* BEGIN MATERIAL FOR THIS EXERCISE *
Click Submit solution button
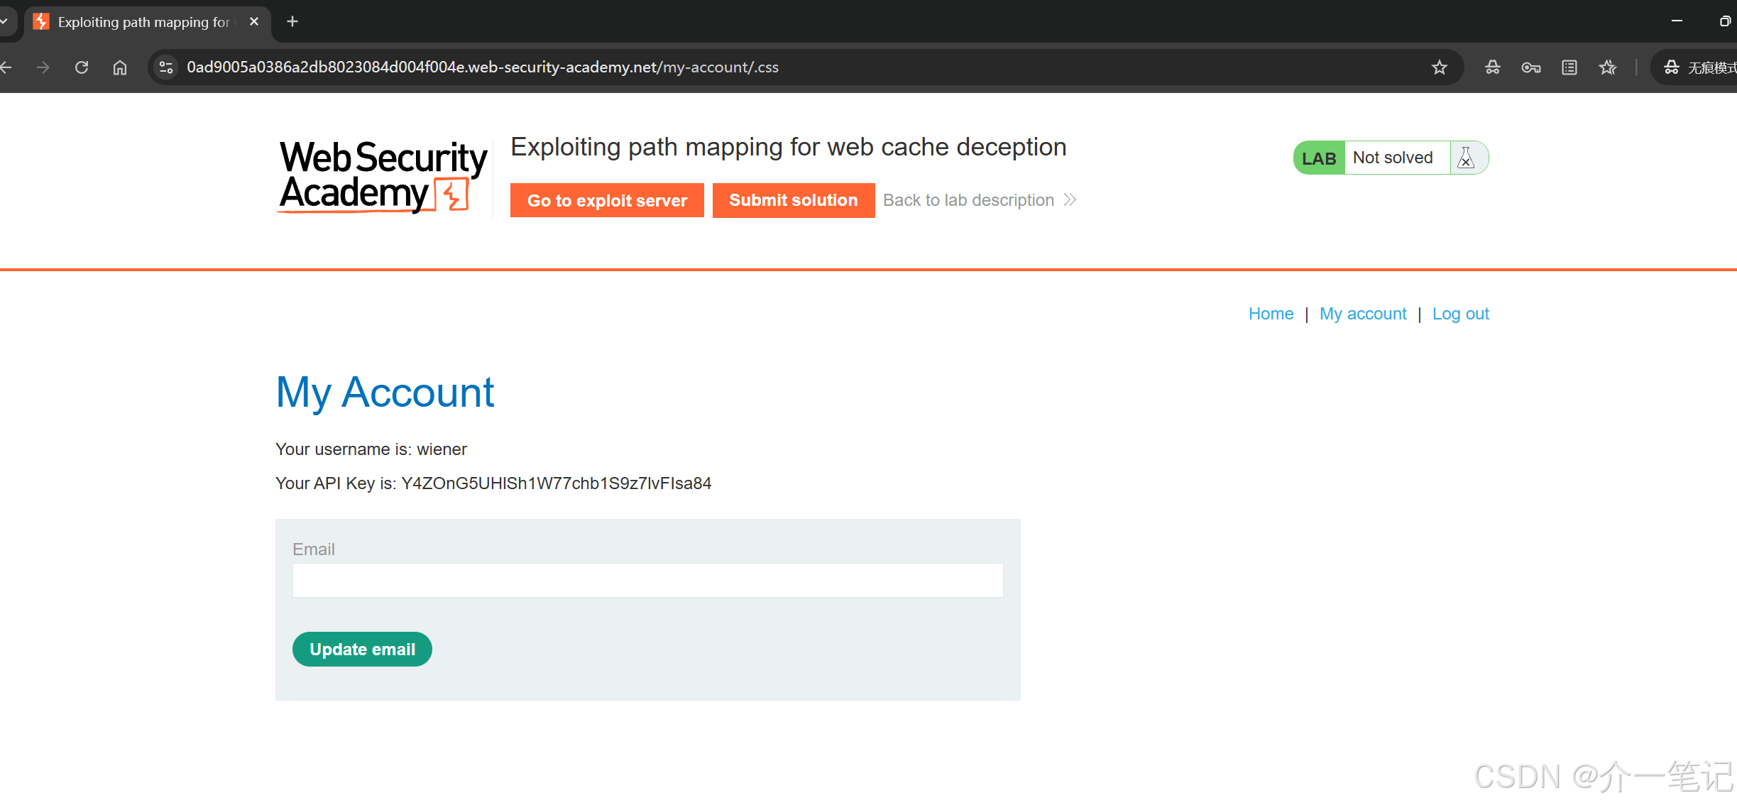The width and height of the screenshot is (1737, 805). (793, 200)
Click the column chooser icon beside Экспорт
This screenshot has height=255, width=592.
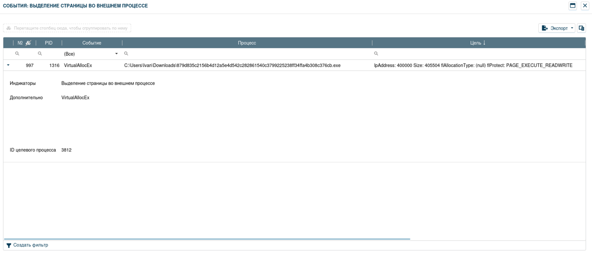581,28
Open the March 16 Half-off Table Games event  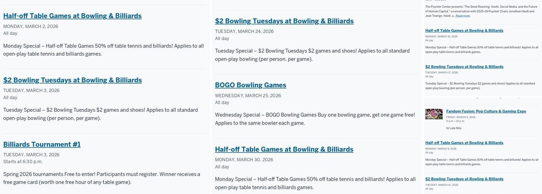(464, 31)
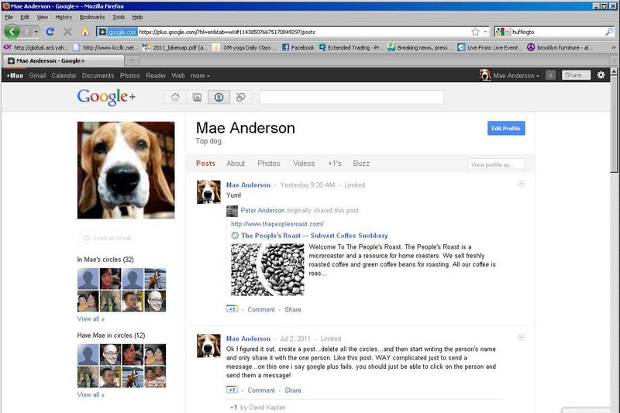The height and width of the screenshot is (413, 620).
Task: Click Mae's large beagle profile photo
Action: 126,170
* END MATERIAL FOR THIS EXERCISE *
EXERCISE
Find every line in the entries above that contains the word "Click" and copy each one in full. Case counts, so a different capitalization doesn't match.

ANSWER TO THE EXERCISE
Click Submit solution button
Click the column chooser icon beside Экспорт
Task: Click Mae's large beagle profile photo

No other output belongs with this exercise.